Due to rounding, the final values may not add up to zero. Therefore, it may become necessary to alter the winner's score. Usually, the difference is only +/- 1.
Shortcut
This short cut only applies to the distribution of (+20/+10/-10/-20). Using the procedure above, suppose all players unrealistically finish with 25,000 points each. The target points is 30,000 as standard.
| End points | Oka | Minus target | Add oka | Div 1000 | Rounded | +/- | End score | Diff. from start |
|---|---|---|---|---|---|---|---|---|
| 25000 | 20000 | -5000 | 15000 | 15 | 15 | +20 | 35 | +10 |
| 25000 | 0 | -5000 | -5000 | -5 | -5 | +10 | 5 | -20 |
| 25000 | 0 | -5000 | -5000 | -5 | -5 | -10 | -15 | -40 |
| 25000 | 0 | -5000 | -5000 | -5 | -5 | -20 | -25 | -50 |
As a shortcut, the adjustment can use the scores in the first column. Then the scores can be divided by 1000 and rounded. Finally, the values in the last column can be used to adjust for the final scores. Once again, this only works with the regular (+20/+10/-10/-20) uma.

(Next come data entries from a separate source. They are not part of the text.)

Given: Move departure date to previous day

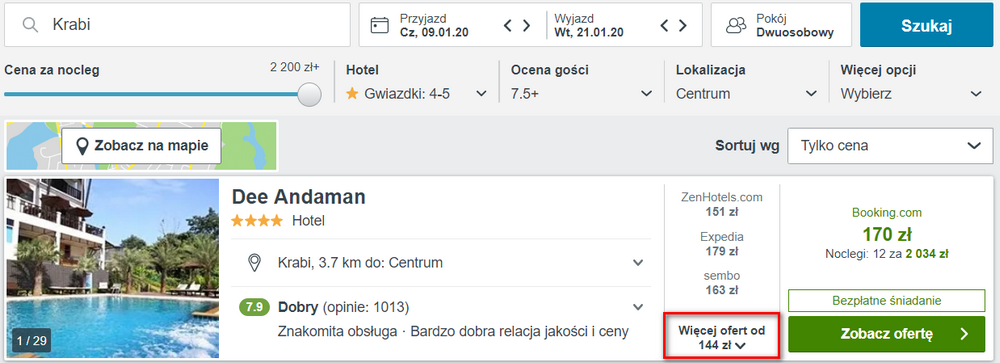Looking at the screenshot, I should coord(664,26).
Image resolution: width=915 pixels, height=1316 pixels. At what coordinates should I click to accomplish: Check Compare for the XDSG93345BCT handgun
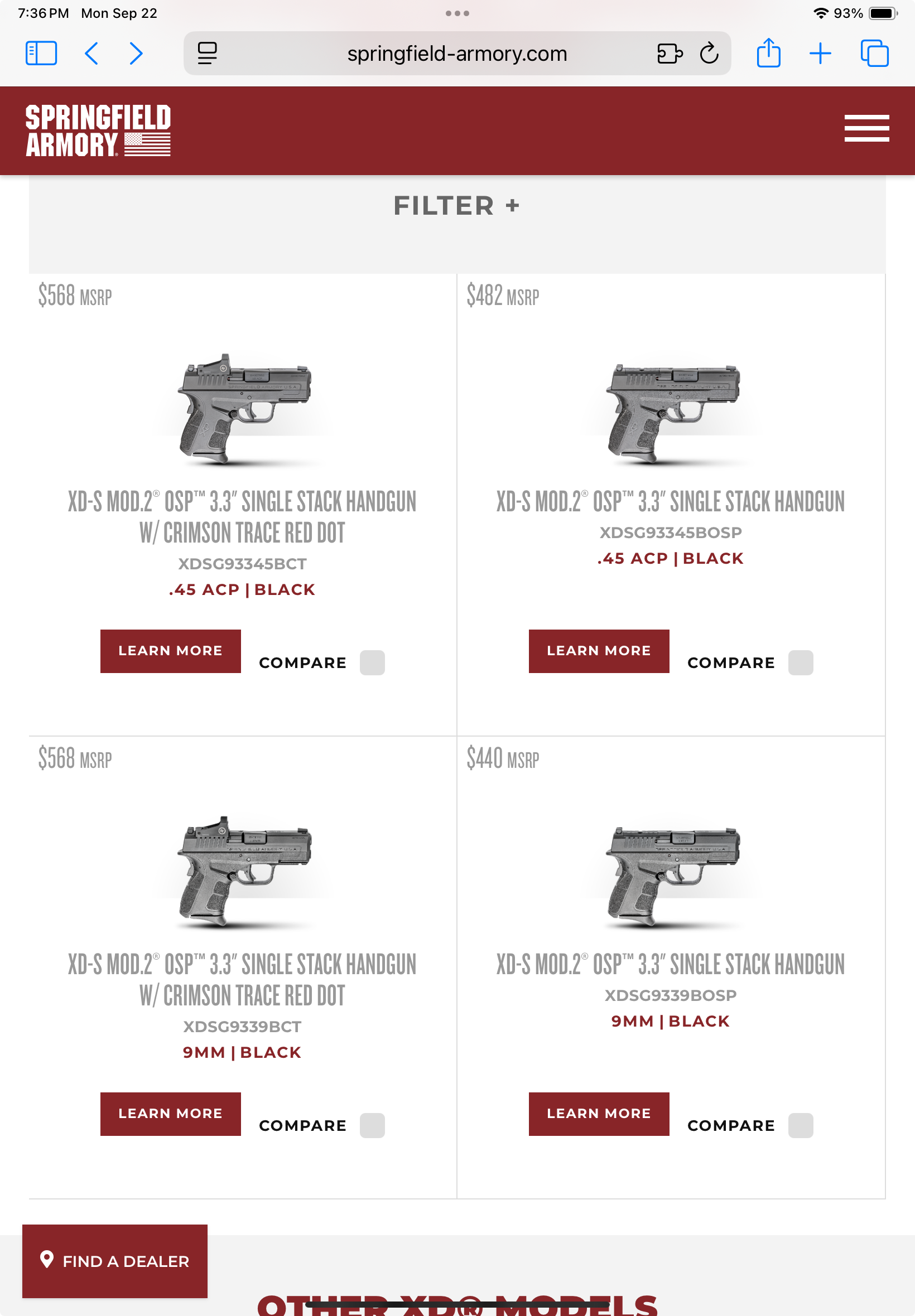pos(372,662)
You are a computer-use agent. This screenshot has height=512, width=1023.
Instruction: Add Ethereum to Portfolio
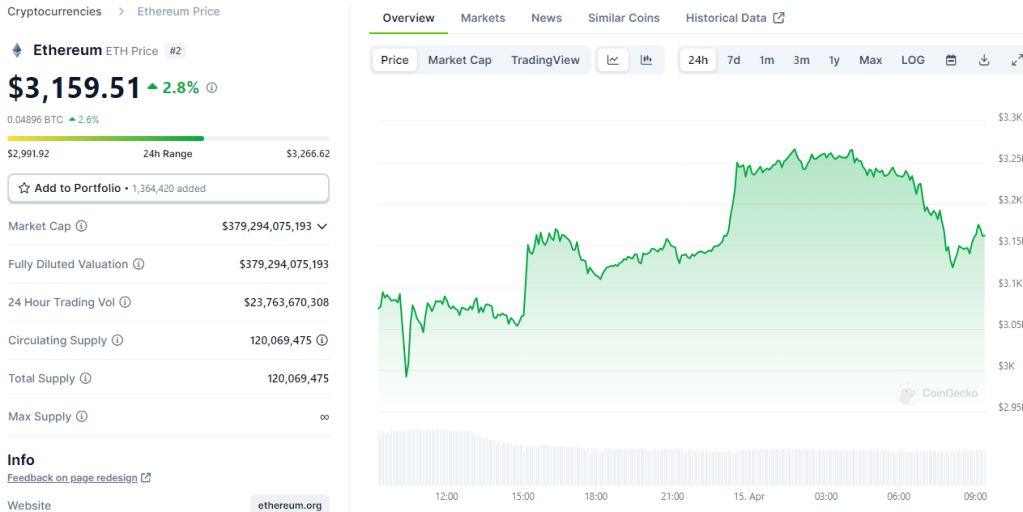point(168,188)
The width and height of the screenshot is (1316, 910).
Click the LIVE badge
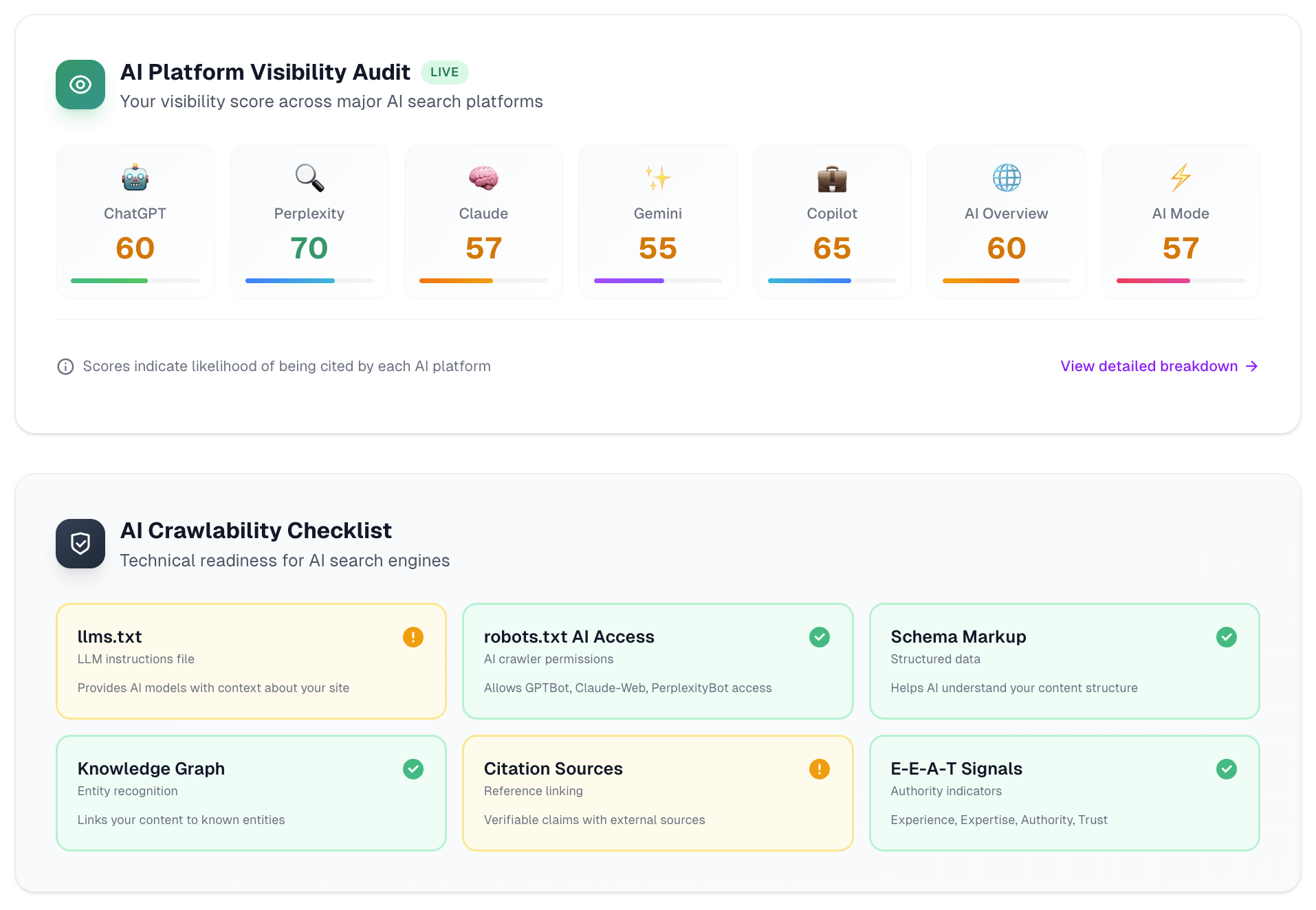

Just to show, the values in the image to the right are used:
| End points | Oka | Minus target | Add oka | Div 1000 | Rounded | +/- | End score | Diff. from start |
|---|---|---|---|---|---|---|---|---|
| 35700 | 20000 | 5700 | 25700 | 25.7 | 26 | +20 | +46 | +10 |
| 32400 | 0 | 2400 | 2400 | 2.4 | 2 | +10 | +12 | -20 |
| 22200 | 0 | -7800 | -7800 | -7.8 | -8 | -10 | -18 | -40 |
| 9700 | 0 | -20300 | -20300 | -20.3 | -20 | -20 | -40 | -50 |
If the original scores of (35700, 32400, 22200, 9700) were rounded and divided by 1000, the original scores would be converted to (36, 32, 22, 10). If (+10, -20, -40, -50) were added to the converted numbers, they would produce (46, 12, -18, -40).